Niedzielny poranek lepiej zaczął się dla Pawła Maciejewskiego i jego I Brygady. Rona Leader, opromieniony tryumfem nad PHU Gil Czarże, liczył, że i tym razem uda się dopisać jakieś oczka do klasyfikacji. Stawiając się jednak na mecz w 7 osób, trudno o poważne zagrożenie takiej klasy zespołowi, jak I Brygada. Oddajmy jednak cesarzowi co cesarskie – do przerwy Rona Leader sprawował się bardzo dobrze. W I Brygadzie błysnęli przede wszystkim Wojciech Cichy i Remgiusz Kuś. Pierwszy z dżentelmenów pięciokrotnie zmusił do kapitulacji strzegącego bramki Rona Leader Radomira Sibilli, podczas gry drugi z nich pięciokrotnie notował asysty (a w przerwach między obsługiwaniem kolegów, sam zaliczył dwa gole). Wielkie słowa uznania, panowie!

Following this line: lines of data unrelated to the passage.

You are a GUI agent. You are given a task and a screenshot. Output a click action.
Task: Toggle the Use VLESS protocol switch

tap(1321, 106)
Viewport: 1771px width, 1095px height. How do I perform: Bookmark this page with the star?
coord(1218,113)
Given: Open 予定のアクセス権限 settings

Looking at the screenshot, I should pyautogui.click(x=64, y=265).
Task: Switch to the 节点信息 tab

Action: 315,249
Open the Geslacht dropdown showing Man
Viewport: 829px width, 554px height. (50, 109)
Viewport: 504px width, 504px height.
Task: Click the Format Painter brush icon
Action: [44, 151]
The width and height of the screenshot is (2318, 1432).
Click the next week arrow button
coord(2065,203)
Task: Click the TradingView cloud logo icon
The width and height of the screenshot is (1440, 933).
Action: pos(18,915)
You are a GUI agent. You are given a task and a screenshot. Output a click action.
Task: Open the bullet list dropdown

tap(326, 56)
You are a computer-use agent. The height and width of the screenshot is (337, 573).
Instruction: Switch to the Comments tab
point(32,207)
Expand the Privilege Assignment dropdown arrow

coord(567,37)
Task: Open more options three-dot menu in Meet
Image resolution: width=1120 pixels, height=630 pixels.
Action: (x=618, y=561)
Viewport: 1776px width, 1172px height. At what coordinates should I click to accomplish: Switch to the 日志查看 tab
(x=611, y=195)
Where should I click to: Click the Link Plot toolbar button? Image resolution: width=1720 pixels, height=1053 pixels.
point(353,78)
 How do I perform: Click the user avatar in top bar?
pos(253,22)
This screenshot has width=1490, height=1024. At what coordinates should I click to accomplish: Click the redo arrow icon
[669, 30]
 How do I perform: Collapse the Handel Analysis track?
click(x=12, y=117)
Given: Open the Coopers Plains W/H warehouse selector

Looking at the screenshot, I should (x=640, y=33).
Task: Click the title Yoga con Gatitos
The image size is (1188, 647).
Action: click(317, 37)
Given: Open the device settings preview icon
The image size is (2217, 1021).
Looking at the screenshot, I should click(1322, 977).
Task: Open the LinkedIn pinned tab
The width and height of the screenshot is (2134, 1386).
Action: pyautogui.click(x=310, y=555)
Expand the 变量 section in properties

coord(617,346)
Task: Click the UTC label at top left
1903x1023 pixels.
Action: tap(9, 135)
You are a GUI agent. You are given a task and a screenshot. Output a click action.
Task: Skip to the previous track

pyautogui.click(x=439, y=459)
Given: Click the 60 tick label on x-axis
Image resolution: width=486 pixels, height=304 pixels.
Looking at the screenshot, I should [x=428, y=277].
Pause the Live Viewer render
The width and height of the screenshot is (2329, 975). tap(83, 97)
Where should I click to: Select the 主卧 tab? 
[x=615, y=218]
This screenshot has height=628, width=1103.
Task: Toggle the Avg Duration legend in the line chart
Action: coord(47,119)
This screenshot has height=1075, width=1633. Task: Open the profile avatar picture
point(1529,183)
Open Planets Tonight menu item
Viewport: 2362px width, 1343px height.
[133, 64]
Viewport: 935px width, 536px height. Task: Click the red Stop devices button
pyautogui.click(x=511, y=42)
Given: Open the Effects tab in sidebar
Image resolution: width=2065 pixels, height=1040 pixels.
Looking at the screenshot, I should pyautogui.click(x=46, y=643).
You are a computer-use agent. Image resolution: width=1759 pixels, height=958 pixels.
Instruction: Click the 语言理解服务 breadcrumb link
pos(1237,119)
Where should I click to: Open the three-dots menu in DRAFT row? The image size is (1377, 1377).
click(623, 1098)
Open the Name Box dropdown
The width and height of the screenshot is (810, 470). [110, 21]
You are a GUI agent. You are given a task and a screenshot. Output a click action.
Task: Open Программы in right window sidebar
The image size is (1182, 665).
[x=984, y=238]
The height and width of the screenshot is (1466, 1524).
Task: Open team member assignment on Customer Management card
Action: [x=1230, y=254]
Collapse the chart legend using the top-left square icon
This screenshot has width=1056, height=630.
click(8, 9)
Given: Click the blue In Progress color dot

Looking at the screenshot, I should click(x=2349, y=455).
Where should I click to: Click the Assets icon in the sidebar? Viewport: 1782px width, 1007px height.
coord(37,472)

Hubert Kucharczyk 7:6 The Blue’s

Mimo, że w piłkę grają zespoły złożone z 6 zawodników, nie da się nie docenić tego, co zrobił z The Blue’s Hubert Kucharczyk. Napastnik Czarnych to bezdyskusyjny bohater tej kolejki. Zawodnik, który mógłby zmontować z tego meczu zbitkę swoich akcji i porozsyłać ją do wszystkich klubów w Polsce, przerzucając następnie oferty kontraktów. One Man Show. Mimo, że zawodnicy występujący w niebieskich kompletach stawili się na to spotkanie w liczbie 12 osób, nie potrafili sobie poradzić z szalejącym napastnikiem rywala. Nawet tak uznane na pierwszoligowych boiskach nazwiska jak Kiełbasiński (jeden i drugi), Kamiński, Mazur czy Zasada, nie dali rady zapobiec porażce swojego zespołu. Siarczysty policzek…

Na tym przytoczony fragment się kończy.